On February 9th, the Dallas Institute will proclaim 2013 “The Year of the Teacher.” We must begin to think seriously about what a teacher is. In our day, the solutions for the problems in education are said to be found primarily in technology or in knowing the learning styles of children or how teachers should teach. We seem to be building an educational system without teachers, a system, unfortunately, that will prepare students neither for life nor for active citizenship. We have forgotten the human beings involved in teaching, that a teacherʼs primary assets are her heart and mind. These are what inspire students to learn and to love learning, and these will be the subject of both our reflection and our celebration in the Cowan Center throughout 2013. There are many voices we need to hear and many ideas we need to consider in this important “Year of the Teacher,” but to begin it all, in this issue of the Cowan Center Newsletter, we have included the transcript of one of Dr. Louise Cowanʼs lectures given at a Teachers Academy conference in 2010. Since then, of course, she has continued to speak eloquently on the subject of teachers, but the response to this talk was so extraordinary that it still rings in my ears. I wanted to begin our “Year of the Teachers” with what moved and inspired the teachers so.
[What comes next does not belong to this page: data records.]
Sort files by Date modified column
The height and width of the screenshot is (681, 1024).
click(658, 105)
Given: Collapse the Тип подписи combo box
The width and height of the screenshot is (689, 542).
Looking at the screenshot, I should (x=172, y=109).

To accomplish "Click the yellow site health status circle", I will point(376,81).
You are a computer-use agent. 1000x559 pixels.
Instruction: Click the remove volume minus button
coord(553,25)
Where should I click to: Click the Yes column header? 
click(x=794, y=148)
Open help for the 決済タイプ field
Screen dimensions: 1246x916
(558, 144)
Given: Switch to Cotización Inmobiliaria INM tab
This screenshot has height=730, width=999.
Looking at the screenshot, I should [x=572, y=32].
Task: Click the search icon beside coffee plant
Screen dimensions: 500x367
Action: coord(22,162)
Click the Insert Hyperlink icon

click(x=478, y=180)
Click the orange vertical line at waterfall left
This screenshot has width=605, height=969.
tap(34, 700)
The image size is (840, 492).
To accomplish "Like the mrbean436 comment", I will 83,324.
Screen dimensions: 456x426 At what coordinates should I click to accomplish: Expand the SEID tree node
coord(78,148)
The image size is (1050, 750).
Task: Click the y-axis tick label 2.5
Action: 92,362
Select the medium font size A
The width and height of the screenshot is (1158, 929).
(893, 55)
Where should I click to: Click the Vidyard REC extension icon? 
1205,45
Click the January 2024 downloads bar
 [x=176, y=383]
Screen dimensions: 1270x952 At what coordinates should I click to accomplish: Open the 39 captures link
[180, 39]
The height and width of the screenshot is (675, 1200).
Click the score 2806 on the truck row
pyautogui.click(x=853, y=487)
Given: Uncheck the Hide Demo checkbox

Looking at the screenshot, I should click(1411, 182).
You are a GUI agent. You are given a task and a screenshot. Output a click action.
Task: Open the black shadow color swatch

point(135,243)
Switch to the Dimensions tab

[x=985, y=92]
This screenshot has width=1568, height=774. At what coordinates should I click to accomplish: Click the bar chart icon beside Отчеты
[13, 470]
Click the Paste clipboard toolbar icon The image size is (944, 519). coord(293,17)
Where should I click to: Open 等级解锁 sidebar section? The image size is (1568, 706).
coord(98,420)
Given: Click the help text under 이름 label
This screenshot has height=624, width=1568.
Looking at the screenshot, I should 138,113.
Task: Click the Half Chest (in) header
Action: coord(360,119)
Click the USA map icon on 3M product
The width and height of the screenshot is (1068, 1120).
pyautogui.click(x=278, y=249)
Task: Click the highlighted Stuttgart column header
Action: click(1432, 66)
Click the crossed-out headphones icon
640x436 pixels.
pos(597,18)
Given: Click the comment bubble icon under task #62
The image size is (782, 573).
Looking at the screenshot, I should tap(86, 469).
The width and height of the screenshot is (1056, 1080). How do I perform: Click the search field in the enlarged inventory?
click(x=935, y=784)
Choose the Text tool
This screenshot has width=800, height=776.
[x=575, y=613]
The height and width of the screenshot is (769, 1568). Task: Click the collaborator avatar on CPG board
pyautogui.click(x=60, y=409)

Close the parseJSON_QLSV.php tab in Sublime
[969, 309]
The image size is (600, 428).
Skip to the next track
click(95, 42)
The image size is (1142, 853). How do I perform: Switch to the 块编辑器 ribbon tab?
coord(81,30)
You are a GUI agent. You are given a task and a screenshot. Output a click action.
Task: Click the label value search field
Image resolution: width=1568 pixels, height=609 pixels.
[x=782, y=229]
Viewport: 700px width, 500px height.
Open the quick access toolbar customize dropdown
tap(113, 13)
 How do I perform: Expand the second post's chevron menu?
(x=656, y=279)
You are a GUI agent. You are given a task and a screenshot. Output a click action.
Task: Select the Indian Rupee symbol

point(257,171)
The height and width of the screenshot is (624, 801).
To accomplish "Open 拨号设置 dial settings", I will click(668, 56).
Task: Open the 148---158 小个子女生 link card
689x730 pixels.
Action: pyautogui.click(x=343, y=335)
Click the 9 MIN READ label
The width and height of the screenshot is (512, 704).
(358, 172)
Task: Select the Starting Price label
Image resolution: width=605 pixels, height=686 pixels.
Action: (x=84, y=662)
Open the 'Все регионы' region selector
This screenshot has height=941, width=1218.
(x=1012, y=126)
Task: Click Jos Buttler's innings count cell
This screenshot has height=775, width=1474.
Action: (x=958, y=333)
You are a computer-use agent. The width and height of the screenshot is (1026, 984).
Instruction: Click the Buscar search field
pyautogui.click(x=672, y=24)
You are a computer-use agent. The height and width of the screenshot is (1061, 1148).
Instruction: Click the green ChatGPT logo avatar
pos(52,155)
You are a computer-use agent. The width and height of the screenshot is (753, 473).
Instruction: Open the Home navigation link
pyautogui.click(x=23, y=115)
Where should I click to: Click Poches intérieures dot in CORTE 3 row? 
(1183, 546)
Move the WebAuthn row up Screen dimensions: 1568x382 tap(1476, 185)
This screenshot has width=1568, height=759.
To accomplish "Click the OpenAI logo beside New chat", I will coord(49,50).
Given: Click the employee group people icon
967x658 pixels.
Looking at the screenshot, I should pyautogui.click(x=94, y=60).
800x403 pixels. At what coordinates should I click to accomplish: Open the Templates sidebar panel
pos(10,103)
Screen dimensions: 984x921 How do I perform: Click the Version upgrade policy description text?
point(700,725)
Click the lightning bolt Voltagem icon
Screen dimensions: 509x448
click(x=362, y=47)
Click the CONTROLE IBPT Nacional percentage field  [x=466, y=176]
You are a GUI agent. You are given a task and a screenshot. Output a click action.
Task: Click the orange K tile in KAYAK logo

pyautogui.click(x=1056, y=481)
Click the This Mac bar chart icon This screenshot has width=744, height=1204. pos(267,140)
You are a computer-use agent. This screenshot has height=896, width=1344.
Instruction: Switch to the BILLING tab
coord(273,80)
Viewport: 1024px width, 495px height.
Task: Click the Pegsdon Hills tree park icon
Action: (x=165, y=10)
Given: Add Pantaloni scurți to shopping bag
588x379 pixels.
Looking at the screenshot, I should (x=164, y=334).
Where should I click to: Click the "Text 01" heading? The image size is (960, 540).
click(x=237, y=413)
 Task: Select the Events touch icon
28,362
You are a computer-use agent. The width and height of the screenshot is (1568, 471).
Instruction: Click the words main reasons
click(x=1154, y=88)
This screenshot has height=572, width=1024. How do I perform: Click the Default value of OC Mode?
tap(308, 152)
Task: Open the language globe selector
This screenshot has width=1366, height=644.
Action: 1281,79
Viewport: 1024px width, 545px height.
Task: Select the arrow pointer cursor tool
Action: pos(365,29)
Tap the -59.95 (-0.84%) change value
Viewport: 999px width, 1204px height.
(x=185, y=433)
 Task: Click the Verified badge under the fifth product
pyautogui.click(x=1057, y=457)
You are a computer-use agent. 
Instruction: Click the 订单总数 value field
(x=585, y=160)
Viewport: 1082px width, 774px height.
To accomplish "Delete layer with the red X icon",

With gratitude for your support, Claudia Allums
To read the Cowan Center Newsletter online, go to the Cowan Center page under “Programs” on the Dallas Institute website: www.dallasinstitute.org.
D .L C —From a lecture given at a Teachers Academy Conference November 6, 2010
The following are excerpts from a lecture given by Dr. Louise Cowan on the occasion of a Teachers Academy conference entitled “Mystery and Relevance: Teaching for Meaning Beyond the Self.” The text for this conference came from William Faulknerʼs novel, Go Down, Moses.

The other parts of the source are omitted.